-- Data extract follows --
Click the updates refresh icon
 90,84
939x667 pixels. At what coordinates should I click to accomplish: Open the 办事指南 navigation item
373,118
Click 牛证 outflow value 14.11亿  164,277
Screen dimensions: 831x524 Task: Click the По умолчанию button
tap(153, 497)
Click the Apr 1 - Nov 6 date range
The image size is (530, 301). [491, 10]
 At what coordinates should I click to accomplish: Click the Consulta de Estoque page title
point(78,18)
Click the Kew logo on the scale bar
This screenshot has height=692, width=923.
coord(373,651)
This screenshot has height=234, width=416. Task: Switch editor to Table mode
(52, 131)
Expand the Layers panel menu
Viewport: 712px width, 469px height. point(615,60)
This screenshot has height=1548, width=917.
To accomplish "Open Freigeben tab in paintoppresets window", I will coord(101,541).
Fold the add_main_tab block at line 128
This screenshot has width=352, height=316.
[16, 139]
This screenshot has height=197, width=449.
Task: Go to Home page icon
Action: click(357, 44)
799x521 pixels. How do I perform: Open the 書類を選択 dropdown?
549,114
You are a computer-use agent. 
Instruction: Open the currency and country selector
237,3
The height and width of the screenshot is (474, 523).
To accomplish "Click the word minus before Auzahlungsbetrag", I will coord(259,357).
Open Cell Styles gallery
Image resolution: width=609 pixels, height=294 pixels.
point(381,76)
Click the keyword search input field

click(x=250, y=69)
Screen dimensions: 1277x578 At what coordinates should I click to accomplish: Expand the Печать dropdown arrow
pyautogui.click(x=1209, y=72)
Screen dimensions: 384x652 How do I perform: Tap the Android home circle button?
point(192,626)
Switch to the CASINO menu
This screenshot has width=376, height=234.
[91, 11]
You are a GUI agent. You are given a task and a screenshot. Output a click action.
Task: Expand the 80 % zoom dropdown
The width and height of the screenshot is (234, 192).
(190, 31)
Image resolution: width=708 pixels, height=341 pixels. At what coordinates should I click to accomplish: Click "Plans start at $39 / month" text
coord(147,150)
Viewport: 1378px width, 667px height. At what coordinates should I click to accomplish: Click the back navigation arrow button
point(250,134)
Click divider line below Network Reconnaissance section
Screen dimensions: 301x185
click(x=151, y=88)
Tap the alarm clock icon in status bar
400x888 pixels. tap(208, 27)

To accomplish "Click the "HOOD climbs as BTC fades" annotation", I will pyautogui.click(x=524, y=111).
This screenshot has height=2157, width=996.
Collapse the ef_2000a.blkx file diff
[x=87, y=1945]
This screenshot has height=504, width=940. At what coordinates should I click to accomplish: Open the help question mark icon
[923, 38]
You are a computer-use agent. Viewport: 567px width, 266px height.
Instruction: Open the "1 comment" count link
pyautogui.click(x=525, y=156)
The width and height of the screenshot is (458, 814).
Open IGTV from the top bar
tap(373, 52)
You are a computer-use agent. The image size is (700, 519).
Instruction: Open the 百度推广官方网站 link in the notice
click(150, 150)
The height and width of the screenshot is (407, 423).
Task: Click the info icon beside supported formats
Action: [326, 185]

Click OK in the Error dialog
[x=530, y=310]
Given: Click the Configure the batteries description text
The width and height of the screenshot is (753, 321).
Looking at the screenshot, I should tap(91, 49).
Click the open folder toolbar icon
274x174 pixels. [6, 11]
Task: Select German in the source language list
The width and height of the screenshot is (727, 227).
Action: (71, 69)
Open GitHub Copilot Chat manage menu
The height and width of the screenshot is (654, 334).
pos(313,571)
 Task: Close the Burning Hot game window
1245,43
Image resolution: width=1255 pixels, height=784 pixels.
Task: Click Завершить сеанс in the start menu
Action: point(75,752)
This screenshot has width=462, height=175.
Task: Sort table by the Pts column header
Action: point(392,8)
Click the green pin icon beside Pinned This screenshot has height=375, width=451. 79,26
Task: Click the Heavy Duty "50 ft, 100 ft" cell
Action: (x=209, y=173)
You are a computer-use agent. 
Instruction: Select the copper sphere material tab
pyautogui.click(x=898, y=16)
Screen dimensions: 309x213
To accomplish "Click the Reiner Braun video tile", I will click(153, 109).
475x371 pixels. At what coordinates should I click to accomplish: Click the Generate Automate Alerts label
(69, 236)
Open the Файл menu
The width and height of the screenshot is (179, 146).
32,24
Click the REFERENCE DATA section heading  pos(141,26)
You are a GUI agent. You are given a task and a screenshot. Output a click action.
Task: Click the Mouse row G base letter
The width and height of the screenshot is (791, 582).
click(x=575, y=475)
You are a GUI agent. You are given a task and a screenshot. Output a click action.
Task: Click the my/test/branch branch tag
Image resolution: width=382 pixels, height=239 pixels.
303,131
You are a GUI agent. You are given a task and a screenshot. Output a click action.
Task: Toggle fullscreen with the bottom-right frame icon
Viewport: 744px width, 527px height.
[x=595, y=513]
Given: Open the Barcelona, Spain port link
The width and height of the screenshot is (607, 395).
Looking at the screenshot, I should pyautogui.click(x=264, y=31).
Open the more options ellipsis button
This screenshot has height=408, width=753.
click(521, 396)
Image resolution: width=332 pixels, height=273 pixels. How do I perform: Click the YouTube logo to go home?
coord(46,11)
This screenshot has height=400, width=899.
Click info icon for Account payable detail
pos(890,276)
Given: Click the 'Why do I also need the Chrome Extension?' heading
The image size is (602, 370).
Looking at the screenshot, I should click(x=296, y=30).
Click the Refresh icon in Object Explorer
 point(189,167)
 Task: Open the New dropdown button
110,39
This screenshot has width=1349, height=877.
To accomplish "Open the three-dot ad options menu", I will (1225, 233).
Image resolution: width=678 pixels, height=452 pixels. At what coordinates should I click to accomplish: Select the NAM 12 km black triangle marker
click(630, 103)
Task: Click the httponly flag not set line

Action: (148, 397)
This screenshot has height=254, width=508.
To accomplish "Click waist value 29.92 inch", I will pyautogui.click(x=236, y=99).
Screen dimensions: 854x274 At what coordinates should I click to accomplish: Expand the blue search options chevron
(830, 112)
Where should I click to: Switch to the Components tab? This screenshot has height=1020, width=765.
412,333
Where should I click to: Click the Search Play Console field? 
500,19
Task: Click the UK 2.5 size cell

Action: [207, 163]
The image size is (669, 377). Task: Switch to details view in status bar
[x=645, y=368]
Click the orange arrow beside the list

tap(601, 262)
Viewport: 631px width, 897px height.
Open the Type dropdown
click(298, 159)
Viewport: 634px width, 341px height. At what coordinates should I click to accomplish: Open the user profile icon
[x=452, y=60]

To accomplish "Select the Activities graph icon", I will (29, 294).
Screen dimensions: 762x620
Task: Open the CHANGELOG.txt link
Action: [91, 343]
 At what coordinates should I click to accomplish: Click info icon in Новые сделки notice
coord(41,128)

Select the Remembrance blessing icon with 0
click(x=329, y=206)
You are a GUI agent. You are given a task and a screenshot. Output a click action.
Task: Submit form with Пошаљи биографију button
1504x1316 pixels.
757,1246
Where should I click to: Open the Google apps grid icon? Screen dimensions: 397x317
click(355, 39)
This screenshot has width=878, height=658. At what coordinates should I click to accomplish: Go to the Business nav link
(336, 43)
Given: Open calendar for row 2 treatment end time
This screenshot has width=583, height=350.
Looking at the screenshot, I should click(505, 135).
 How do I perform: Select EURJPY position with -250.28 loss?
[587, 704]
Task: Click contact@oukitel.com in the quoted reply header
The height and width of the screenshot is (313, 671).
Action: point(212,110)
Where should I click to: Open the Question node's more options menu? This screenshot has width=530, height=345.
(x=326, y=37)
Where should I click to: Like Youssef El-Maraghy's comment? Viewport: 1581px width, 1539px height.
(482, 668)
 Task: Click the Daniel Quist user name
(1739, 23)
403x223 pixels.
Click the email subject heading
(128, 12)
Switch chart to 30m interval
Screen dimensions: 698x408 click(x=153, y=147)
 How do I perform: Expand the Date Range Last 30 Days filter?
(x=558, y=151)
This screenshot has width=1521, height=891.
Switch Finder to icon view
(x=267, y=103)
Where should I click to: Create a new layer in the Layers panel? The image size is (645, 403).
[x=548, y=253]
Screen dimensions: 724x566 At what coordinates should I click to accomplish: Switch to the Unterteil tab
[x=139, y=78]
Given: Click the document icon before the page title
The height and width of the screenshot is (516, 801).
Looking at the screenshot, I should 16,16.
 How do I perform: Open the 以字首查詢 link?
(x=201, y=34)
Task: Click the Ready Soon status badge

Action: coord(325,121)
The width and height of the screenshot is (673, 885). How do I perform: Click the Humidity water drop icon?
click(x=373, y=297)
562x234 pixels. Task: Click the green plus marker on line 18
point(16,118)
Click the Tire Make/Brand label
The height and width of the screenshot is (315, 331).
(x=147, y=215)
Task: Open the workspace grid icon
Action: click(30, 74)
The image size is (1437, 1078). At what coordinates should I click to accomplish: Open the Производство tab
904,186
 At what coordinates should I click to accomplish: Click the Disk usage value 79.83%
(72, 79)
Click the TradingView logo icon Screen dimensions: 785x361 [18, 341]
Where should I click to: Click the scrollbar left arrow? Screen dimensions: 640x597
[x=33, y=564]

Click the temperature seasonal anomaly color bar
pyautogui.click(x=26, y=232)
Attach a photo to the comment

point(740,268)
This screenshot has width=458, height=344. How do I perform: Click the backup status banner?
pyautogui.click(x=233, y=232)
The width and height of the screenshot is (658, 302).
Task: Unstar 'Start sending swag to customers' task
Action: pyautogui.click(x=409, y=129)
-- Data extract concluded --
Only a number is expected: the count of lines in the data that contain the word "computer".

4